Johnson was originally sentenced to life in prison on Jan. 16, 2002, but the Colorado Court of Appeals ruled in 2006 that the jury was given faulty instructions and overturned the conviction.
During Johnson’s retrial in 2009, it took jurors less than three hours to find Johnson guilty.
Earlier this year, Johnson won another appeal related to his 2009 retrial.
The three judges from the Colorado Court of Appeals who reviewed Johnson’s case agreed Johnson was denied his Sixth Amendment Constitutional right to defend himself. They ordered Johnson be given a new trial.
Johnson’s previous two trials were held in Fort Collins after requests for changes of venue.
Prosecutors are trying to get the latest trial in Routt County.
The Colorado Department of Corrections brought Johnson to Fort Collins for a hearing Monday.
“Our office stands ready to resume the prosecution of this case, and we will go wherever we need to go to do that,” District Attorney Brett Barkey said in a news release. “Having said that, I intend to ask the Larimer District Court to return the case to Routt County for trial.”
During the hearing, a judge ordered that Johnson be returned to Routt County for a hearing at 3 p.m. Sept. 11, but it is not certain that the new trial will be held here.
The Bases murder was a high-profile case in the early 2000s and garnered significant media attention.
“The media attention that created the change of venue in the first place is 14 years ago,” Assistant District Attorney Matt Karzen said Tuesday.
He thinks a fair trial can be held in Routt County because of the turnover of residents.
Karzen said Johnson is being represented by an attorney.

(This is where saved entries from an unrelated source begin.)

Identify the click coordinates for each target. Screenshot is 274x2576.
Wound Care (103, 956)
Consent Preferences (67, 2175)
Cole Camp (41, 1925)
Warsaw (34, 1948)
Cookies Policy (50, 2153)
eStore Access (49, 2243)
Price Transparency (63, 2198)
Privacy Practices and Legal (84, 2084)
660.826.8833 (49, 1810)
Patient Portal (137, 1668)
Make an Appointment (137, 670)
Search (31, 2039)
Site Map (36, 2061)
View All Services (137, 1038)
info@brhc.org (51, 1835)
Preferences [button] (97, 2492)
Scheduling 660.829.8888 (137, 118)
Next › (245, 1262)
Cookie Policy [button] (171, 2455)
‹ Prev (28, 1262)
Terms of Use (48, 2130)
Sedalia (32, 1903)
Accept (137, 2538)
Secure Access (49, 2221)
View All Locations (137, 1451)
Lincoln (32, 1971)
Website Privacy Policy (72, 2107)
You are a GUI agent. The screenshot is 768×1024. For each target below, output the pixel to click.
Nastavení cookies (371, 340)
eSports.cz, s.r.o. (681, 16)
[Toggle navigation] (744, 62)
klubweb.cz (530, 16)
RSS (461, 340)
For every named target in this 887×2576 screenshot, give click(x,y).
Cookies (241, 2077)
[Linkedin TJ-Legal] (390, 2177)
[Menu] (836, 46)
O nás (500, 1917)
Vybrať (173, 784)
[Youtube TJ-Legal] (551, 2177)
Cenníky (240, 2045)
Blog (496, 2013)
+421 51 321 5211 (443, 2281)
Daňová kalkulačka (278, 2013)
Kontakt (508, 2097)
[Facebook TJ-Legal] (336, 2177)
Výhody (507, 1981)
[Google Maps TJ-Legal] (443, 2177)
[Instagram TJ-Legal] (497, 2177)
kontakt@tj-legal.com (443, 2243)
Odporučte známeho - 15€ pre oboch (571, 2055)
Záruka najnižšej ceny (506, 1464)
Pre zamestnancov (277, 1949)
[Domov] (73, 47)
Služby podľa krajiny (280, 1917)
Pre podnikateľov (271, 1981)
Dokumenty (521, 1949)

His trial has to be held by Feb. 12, unless Johnson agrees to a delay.
“Generally, it’s a full new trial,” Karzen said.
A judge could allow testimony from previous trial transcripts from witnesses who died or are otherwise truly unavailable, Karzen said.
Johnson was suspected of stabbing Bases more than 20 times. Authorities believed he killed the 31-year-old woman because he thought she was interfering with his relationship with Kim Goodwin, a good friend of Bases.
Johnson claimed he killed Bases in self-defense.
Once Johnson is returned to Routt County, it will mean four people are being held at Routt County Jail awaiting murder trials.